(EXERCISE DATA Opens)

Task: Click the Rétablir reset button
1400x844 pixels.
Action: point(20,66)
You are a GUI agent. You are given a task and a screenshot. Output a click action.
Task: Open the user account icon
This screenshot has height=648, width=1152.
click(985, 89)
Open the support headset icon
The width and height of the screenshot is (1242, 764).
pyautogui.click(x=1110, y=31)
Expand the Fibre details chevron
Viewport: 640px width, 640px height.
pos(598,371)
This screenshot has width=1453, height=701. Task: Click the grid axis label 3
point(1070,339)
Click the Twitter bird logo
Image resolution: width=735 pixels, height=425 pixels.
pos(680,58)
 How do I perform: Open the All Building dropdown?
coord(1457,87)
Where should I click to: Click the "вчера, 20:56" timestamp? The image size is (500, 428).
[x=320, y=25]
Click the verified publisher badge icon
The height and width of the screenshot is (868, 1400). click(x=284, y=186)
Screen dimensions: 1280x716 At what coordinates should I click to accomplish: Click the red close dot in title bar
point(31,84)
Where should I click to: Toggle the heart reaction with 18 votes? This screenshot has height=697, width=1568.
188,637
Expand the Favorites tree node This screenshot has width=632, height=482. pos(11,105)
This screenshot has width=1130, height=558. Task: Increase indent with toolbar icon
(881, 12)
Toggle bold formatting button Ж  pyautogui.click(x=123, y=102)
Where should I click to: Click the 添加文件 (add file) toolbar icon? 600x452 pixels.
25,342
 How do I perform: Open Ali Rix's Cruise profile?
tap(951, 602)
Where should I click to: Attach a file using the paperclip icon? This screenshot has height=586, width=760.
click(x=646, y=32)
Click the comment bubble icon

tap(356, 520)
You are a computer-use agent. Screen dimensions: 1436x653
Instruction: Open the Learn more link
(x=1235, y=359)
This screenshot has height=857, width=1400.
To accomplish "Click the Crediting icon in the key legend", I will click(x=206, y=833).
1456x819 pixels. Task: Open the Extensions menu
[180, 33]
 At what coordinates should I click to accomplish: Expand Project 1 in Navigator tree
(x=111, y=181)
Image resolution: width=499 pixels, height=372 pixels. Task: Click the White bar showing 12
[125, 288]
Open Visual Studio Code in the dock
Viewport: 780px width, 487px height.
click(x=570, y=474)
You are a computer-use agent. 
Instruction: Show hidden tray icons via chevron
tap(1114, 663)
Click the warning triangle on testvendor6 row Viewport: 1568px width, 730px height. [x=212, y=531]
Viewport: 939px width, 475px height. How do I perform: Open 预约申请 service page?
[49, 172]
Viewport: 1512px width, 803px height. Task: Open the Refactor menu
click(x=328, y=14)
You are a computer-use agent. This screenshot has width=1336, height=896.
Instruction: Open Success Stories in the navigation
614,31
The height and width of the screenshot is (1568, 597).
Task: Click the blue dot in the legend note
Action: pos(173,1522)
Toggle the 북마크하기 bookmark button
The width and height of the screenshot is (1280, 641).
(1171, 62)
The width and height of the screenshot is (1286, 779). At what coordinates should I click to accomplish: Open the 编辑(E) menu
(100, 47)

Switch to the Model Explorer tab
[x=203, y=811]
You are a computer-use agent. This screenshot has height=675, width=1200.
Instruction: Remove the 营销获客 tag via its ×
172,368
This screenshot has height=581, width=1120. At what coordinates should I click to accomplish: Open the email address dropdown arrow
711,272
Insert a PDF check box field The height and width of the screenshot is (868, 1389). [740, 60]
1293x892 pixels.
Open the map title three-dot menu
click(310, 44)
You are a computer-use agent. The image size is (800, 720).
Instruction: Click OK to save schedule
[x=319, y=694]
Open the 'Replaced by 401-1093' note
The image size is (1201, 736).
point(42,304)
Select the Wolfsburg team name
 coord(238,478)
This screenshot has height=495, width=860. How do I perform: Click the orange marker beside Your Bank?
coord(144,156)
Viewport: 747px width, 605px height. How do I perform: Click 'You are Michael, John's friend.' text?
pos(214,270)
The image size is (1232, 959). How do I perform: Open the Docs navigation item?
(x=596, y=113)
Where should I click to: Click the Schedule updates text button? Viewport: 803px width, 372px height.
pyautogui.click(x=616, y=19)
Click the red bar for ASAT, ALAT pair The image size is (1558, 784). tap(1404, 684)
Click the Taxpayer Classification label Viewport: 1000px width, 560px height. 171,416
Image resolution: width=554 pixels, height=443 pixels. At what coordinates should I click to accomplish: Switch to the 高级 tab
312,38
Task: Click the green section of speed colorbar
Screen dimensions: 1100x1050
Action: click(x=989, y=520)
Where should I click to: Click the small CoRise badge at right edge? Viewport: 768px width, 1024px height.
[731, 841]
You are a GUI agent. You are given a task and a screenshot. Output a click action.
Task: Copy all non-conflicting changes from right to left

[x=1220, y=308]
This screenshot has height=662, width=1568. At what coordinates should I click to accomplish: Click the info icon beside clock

(EXERCISE DATA Closes)

WORK REQUIRED - Those lines above that contain the string "computer" should be returned.

ANSWER BOX -
You are a computer-use agent. Screen dimensions: 1436x653
You are a computer-use agent. 
You are a computer-use agent. This screenshot has width=1336, height=896.
You are a computer-use agent. This screenshot has height=675, width=1200.
You are a computer-use agent. The image size is (800, 720).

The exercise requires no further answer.